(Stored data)
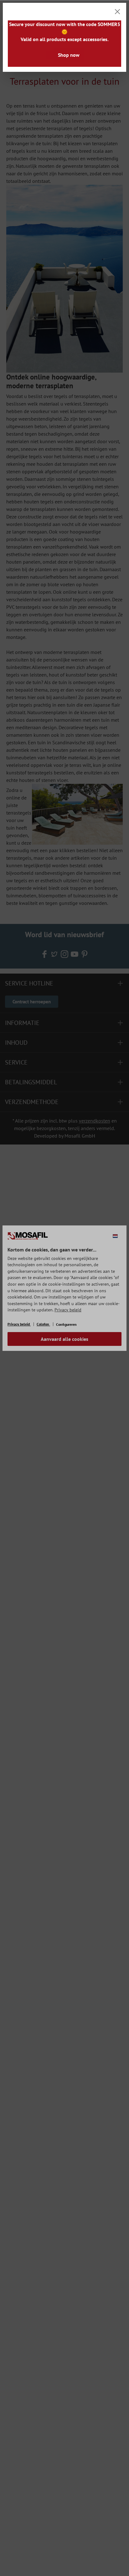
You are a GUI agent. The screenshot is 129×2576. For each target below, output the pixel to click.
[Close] (117, 11)
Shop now (69, 55)
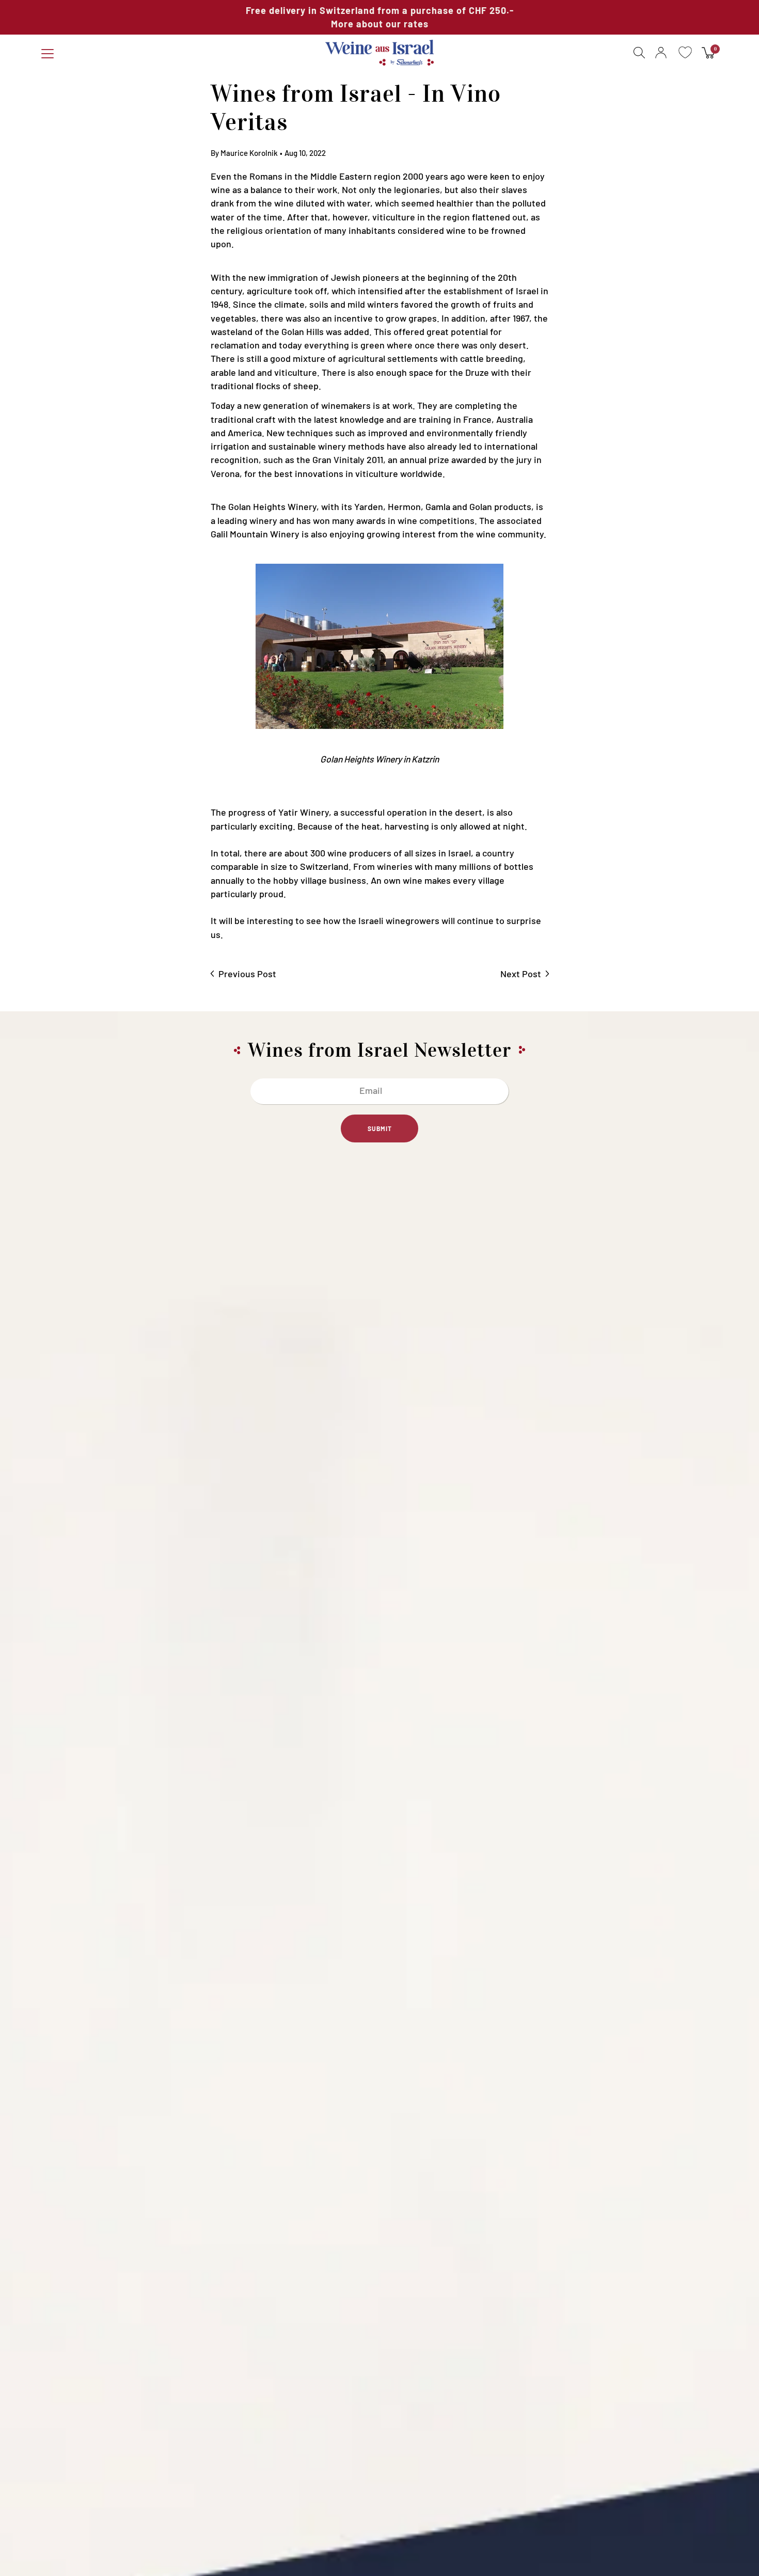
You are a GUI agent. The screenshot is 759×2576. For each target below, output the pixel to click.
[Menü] (47, 54)
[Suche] (636, 52)
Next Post (520, 973)
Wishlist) (685, 52)
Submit (380, 1128)
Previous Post (247, 973)
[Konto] (661, 52)
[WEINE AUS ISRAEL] (380, 53)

> **What is required**
Only the lines from the one with "Next Post (520, 973)" through the end of the records above are to be copied, exactly as written.

> **Output**
Next Post (520, 973)
Wishlist) (685, 52)
Submit (380, 1128)
Previous Post (247, 973)
[Konto] (661, 52)
[WEINE AUS ISRAEL] (380, 53)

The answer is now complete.